*** EXCERPTED PASSAGE Section Begins ***
Wednesday, July 24, 2013


Saturday, July 20, 2013

Another lesson I learned from this fire is the title of this blog. Burning grass produces white smoke and the trees, black smoke.  I am surprised by the information gathered when confronted with a new, though harrowing experience.  

Just last week, I had just been reading a blog written by a Montana resident who had been through a fire just over a year ago. ("Go West" Feral Woman) I used much of the information garnered from her blog to be able to suggest proactive actions for Jojo and Cathie to consider.  

Many situations were much like Feral's. Others were even worse for them. They had livestock and family pets to consider.  And they had to drive their vehicles THROUGH the a grass field fire to safety!  

The tree pruning and shrub removal completed. But the cabin was not out of danger and Jojo wanted to remain until she felt confident that the cabin would be safe. 

In order to keep our hands and minds busy Saturday, we decided to do some "normal" upkeep of the exterior and interior of the cabin.  

Jojo power washed the exterior of the cabin and the deck. What a huge job! The cabin, deck, spindles and railing, all had to be carefully washed.                                                         Since the interior furnishings were in one huge pile, we asked ourselves why not dig in and do a deep clean before returning everything to it's proper place?                                                                                                 Lingering in the back of my mind I was concerned that our actions would be wasted if the cabin burned to the ground.  Keeping our hands and minds occupied as the ash and embers were falling was good therapy.
*** EXCERPTED PASSAGE Section Ends ***
*** DATASET EXTRACT Section Begins ***
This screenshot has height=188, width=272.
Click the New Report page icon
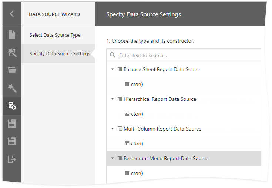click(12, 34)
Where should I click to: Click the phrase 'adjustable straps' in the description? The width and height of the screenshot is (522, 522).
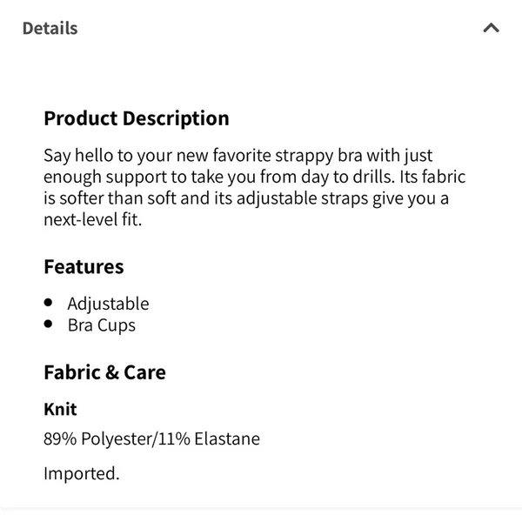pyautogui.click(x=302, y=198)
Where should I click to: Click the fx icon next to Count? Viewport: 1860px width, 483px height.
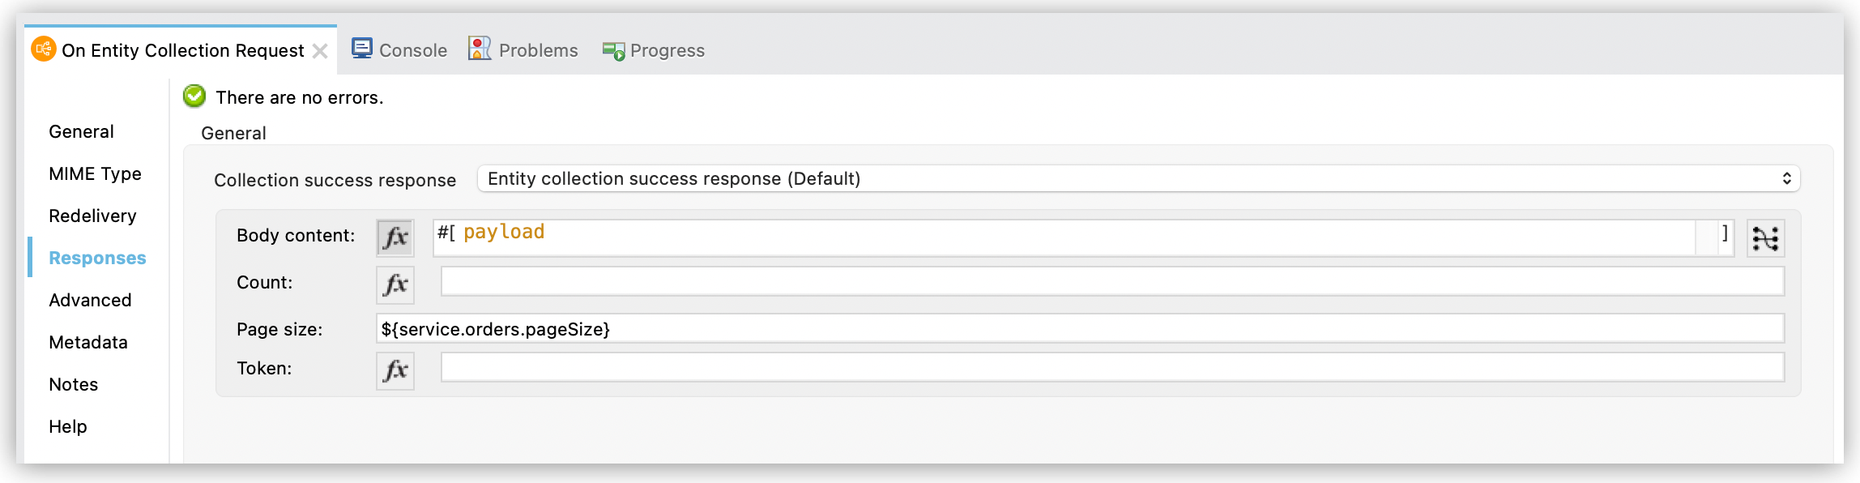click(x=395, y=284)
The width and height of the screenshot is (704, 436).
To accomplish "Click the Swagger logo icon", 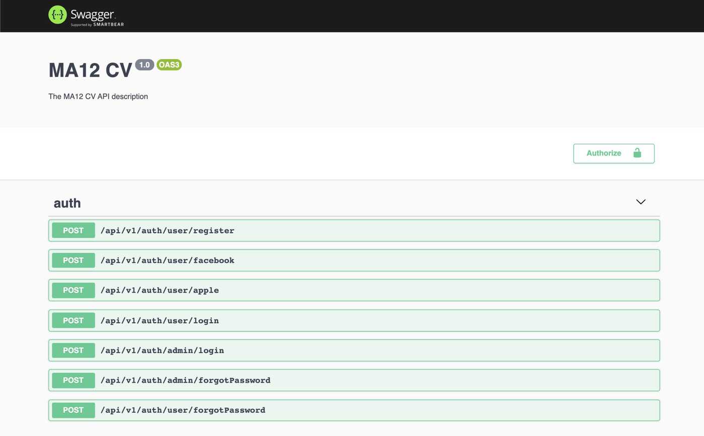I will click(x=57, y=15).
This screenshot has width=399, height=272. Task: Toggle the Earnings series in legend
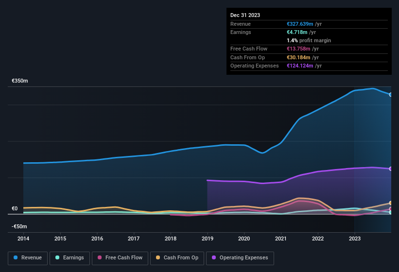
*** DATASET EXTRACT Section Ends ***
_USING THE INFORMATION_
1) In the blog post about the cabin fire, what color smoke does burning grass produce?
2) Write the next part of the blog post about the cabin fire, starting after its last sentence.

_SOLVED PROBLEMS_
1) Burning grass produces white smoke.

2)
As the threat seemed to be lessening, we began to have some visitors. 
This was my first sighting of a Stellar Jay.  What beautiful, huge, bossy bird!  

House Wrens joined the jay at the feeder and the Humming Birds began to arrive.  It felt like, just maybe, things were getting back to normal.

We so appreciated all the bulletins The Town Crier  published numerous times each day.  Between The Town Crier, the General Manager of the Pine Cove Water District, Jerry Holldber, the fire officials at the little market were either Jojo or Cathie went for food each day, we were aware of the fire's progress and what was anticipated.  

The rest of today's photos were not taken by me, but photographers from The Town Crier. I just want you all to see the spirit of the community and the tremendous job that everyone was doing.  

These photos and all the information are taken from the Idyllwild newspaper,The Town Crier.  The information that they published daily was astonishing.

Chris Tota, a full-time resident of Idyllwild had to follow the mandatory evacuation orders.  Wanting to do something positive for the community, he appeared at the Dana Point Harbor marina with his guitar and played for donations to go to the victims of the Idyllwild fire.  He collected $79.00 in the short time he was there.  

Feeding over three thousand fire personnel was a huge task,

In line for food. Photos by J.P. Crumrine

A kitchen in a trailer.  They cook for thousands of firefighters.

Portable sinks for washing hands before eating.

It sure takes many, many people to support a fire campaign.

The fire administration offices.

Until next time,

God bless!  


  1. And I would imagine those guys are hungry when they finally do get a chance to eat. I didn't know that about the grass - white, trees - black. Hopefully, I'll never be close enough to ever have to think about it.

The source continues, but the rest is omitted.